▶ SOURCE TEXT:
What is “reasonable” will depend on various factors, including the size of the employing organisation and the level of resources at its disposal. While ACAS confirms that employers are not expected to change the basic nature of a worker’s role, where there is a reasonable adjustment cost that should be borne by the employer (albeit government assistance is available in some circumstances to help with the financial costs). The ACAS guidance also gives an overview of how a worker can ask for a reasonable adjustment to be made.
Getting input from Occupational Health (“OH”)
As the Equality and Human Rights Commission Code of Practice points out, there is no onus on a disabled worker to suggest what adjustments should be made to assist them in the workplace. In any event, an employer cannot discharge its duty to make reasonable adjustments by simply relying on recommendations from the individual concerned.
With this in mind, if an employer becomes aware that an employee has a disability or condition needing support, it is usually best to refer the individual to an Occupational Health practitioner for an expert medical view.

▶ DATASET SECTION:
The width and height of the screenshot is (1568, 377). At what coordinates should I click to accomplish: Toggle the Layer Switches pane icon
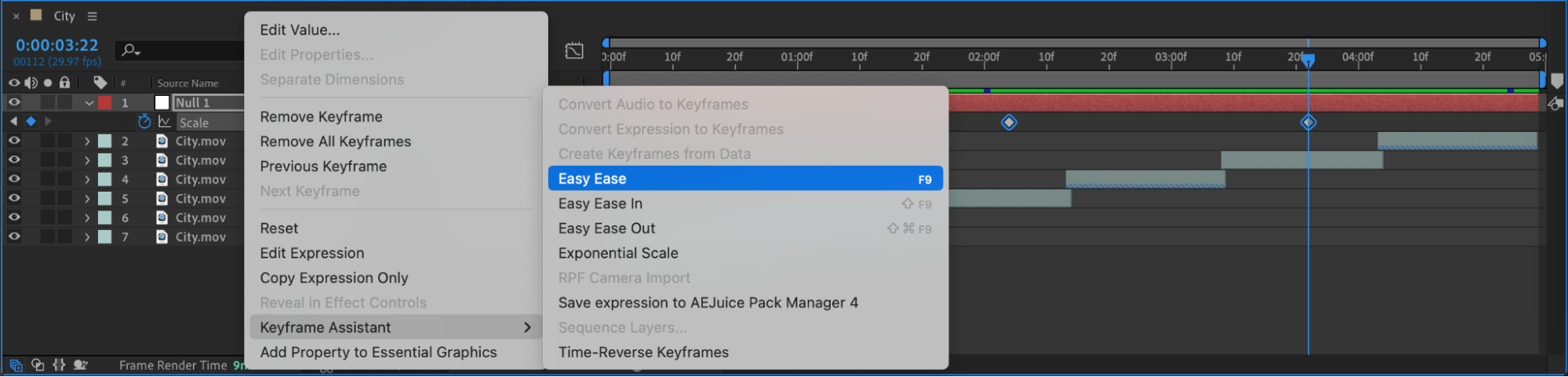(x=16, y=365)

▶ TASKS TO CARRY OUT:
1. Answer these from the text on reasonable adjustments:
(a) According to ACAS, what are employers not expected to change?
(b) Under the Equality and Human Rights Commission Code of Practice, who has no onus to suggest what adjustments should be made?
(c) To whom is it usually best for an employer to refer an employee who has a disability or condition needing support?
2. Please reproduce the passage from the text on reasonable adjustments starting at "As the Equality" and ending at "expert medical view.".

▶ ACTIVITY ANSWERS:
1.
(a) The basic nature of a worker's role.
(b) A disabled worker.
(c) An Occupational Health practitioner.

2.
As the Equality and Human Rights Commission Code of Practice points out, there is no onus on a disabled worker to suggest what adjustments should be made to assist them in the workplace. In any event, an employer cannot discharge its duty to make reasonable adjustments by simply relying on recommendations from the individual concerned.
With this in mind, if an employer becomes aware that an employee has a disability or condition needing support, it is usually best to refer the individual to an Occupational Health practitioner for an expert medical view.